Mailing-List: contact lucene-user-help@jakarta.apache.org; run by ezmlm
Precedence: bulk
Reply-To: "Lucene Users List" <lucene-user@jakarta.apache.org>
Content-Type: text/plain;
  charset="iso-8859-1"
From: Tatu Saloranta <tatu@hypermall.net>
Reply-To: tatu@hypermall.net
Organization: Linux-users missalie
To: "Lucene Users List" <lucene-user@jakarta.apache.org>
Subject: Re: multiple collections indexing
Date: Wed, 19 Mar 2003 10:27:42 -0700
User-Agent: KMail/1.4.3
References: <15992.11757.351412.446255@morus.xipolis.net>
In-Reply-To: <15992.11757.351412.446255@morus.xipolis.net>
MIME-Version: 1.0
Content-Transfer-Encoding: 8bit
Message-Id: <200303191027.42667.tatu@hypermall.net>

On Wednesday 19 March 2003 01:44, Morus Walter wrote:
...
> Searches must be able on any combination of collections.
> A typical search includes ~ 40 collections.
>
> Now the question is, how to implement this in lucene best.
>
> Currently I see basically three possibilities:
> - create a data field containing the collection name for each document
>   and extend the query by a or-combined list of queries on this name filed.
> - create an index per collection and use a MultiSearcher to search all
>   interesting indexes.
> - (a third on I just discovered): create a data field containing a
>   marker for each collection
>   x100000000000000000... for the first collection
>   x010000000000000000... for the second
>   x001000000000000000... for the third
>   and so on.
>   The query might use a wildcard search on this field using x?0?00000...
>   specifying '?' for each collection that should be searched on, and '0'
>   for the others.
>   The marker would be very long though (the number of collections is
>   growing, so we have to keep space for new one also).

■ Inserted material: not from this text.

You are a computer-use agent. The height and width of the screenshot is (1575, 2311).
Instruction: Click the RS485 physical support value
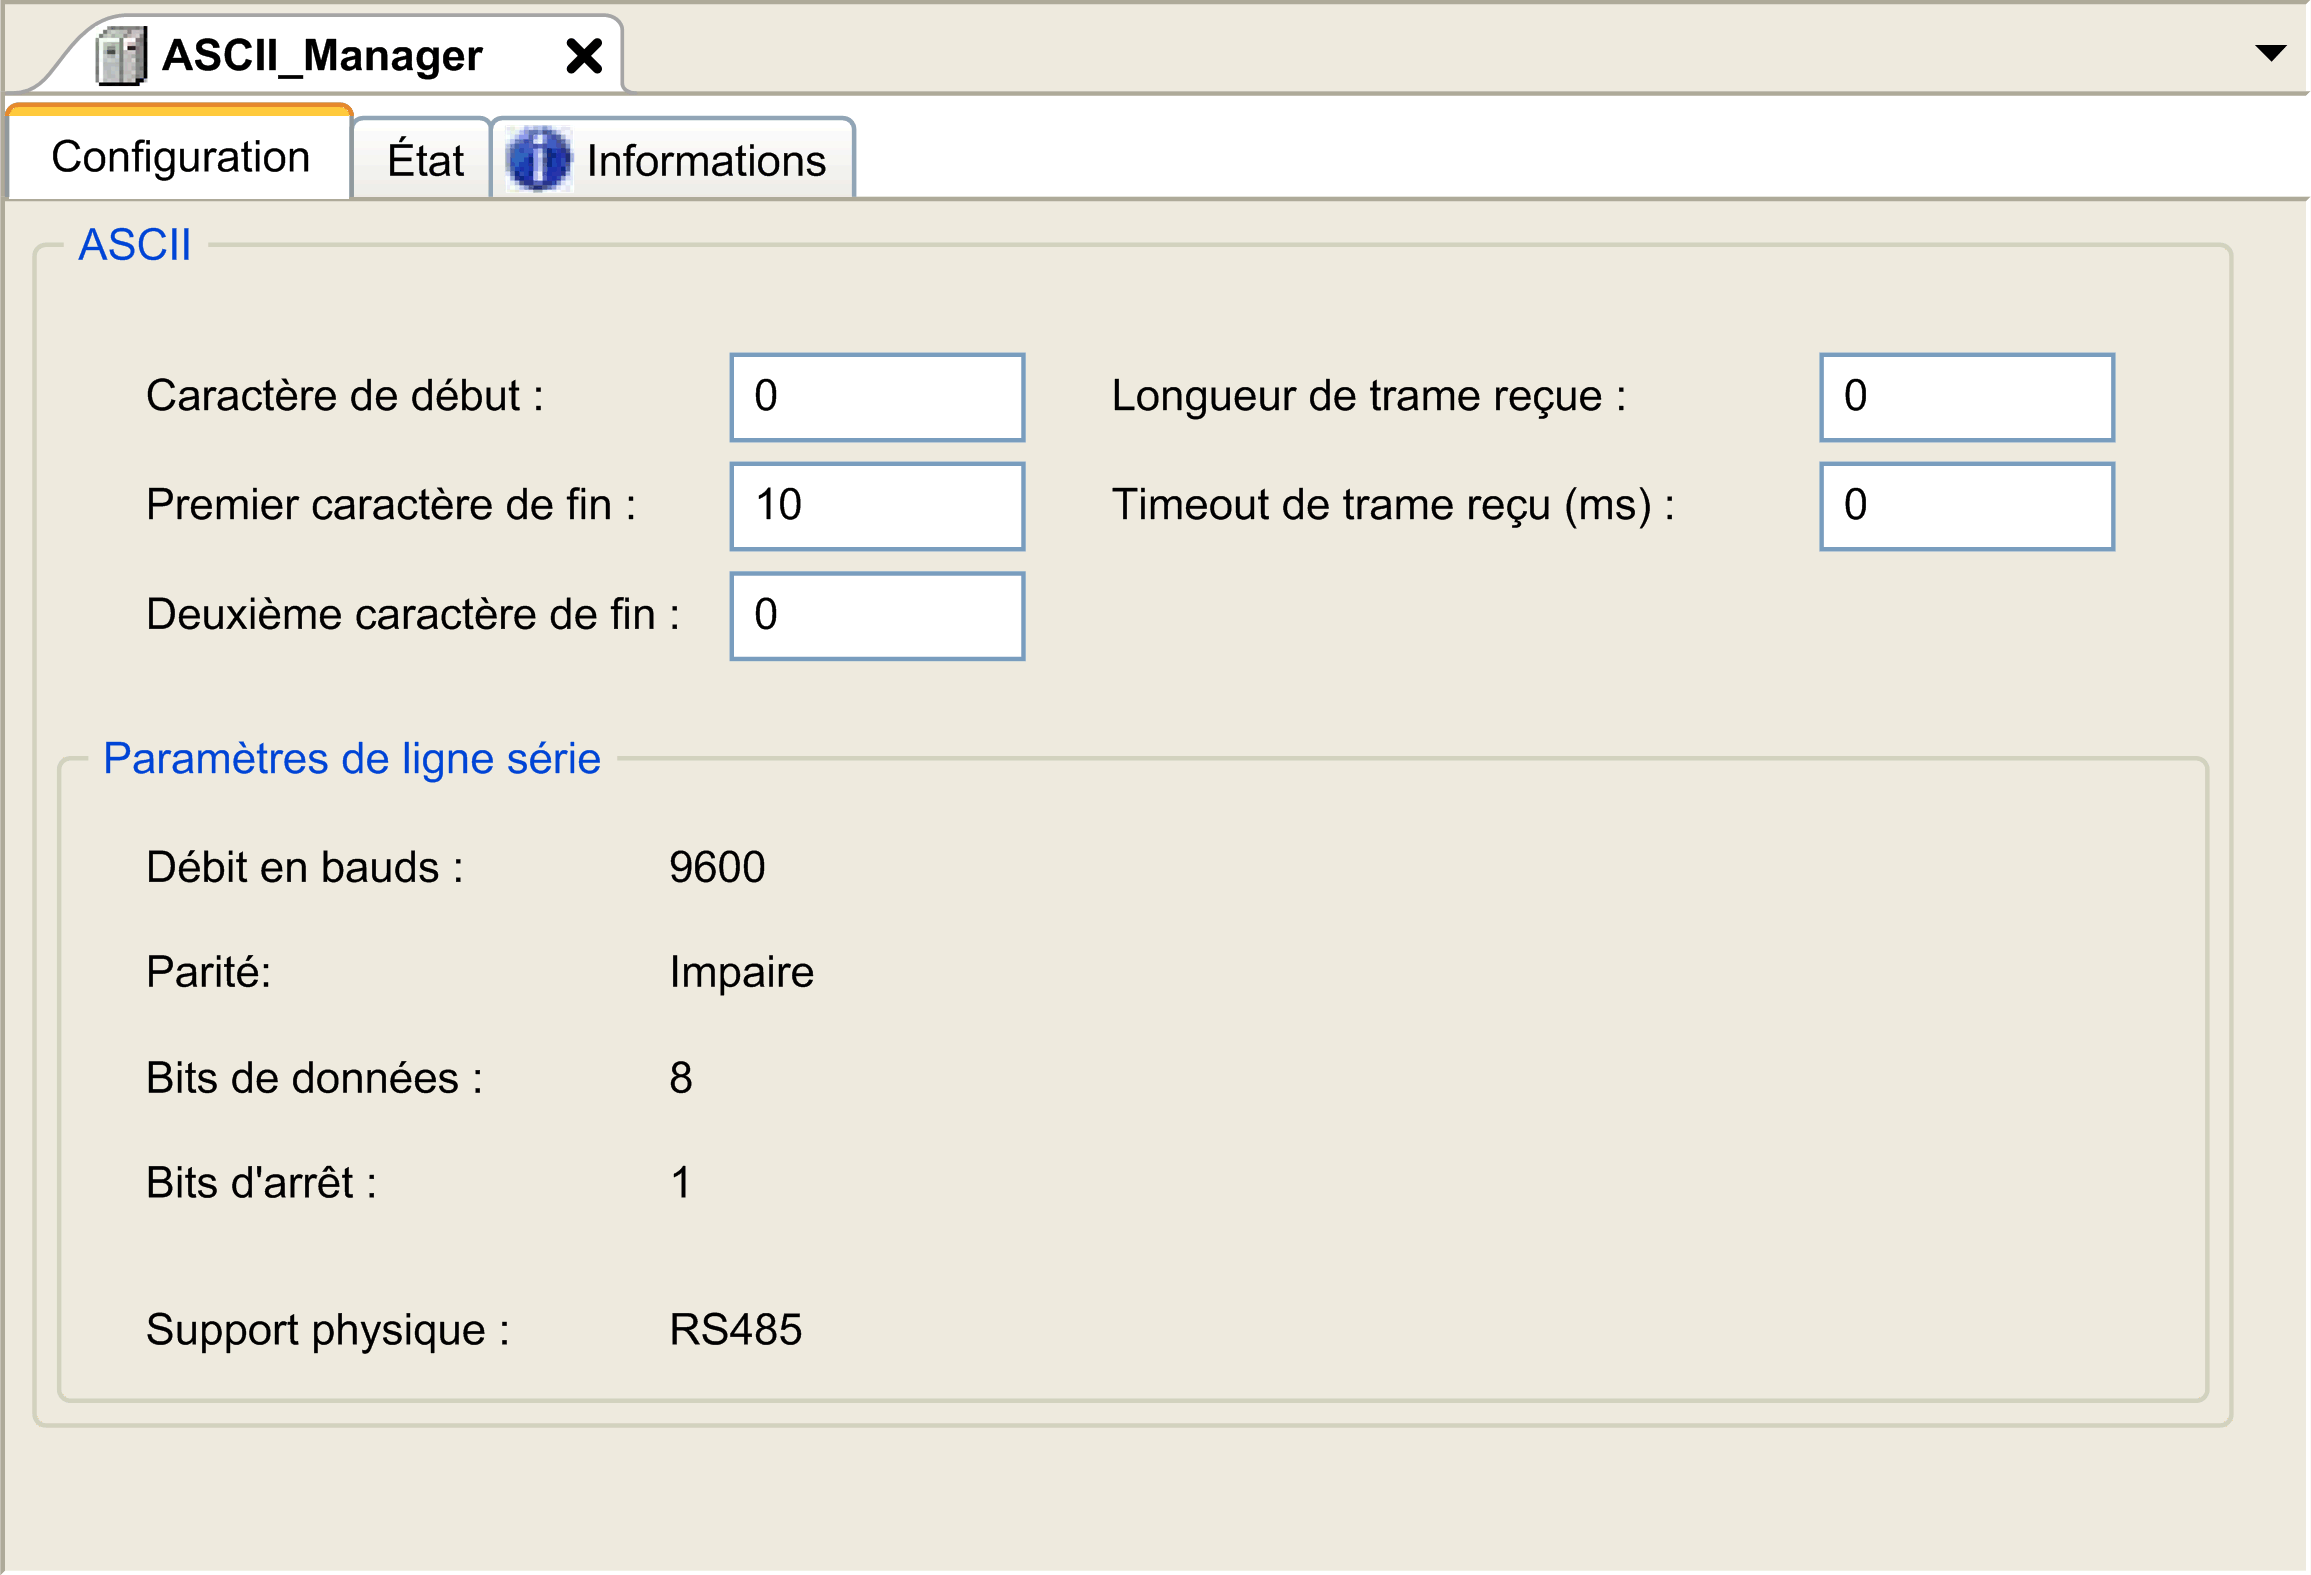click(736, 1330)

This might still be a feasible thing to do, except if number of collections 
changes very frequently (as you need to reindex all docs, not just 
incremental).

Another possibility would be to have a new kind of Query; one to use with 
numeric field values (probably would be easiest to use hex numbers). In a way 
it'd be a specialized/optimized version of WildcardQuery.

For example, one could define required bit pattern after ORing field value 
with mask (in your case you'd use one bit per type, and require 
non-interesting type flags to be zeroes, knowing that then at least one other 
bit, matching interesting type, is one).
Implementing this would be fairly easy; first find the range (like RangeQuery 
does), and iterate over all existing terms in that range, and for each match 
against bit pattern, and add term if it matches the pattern.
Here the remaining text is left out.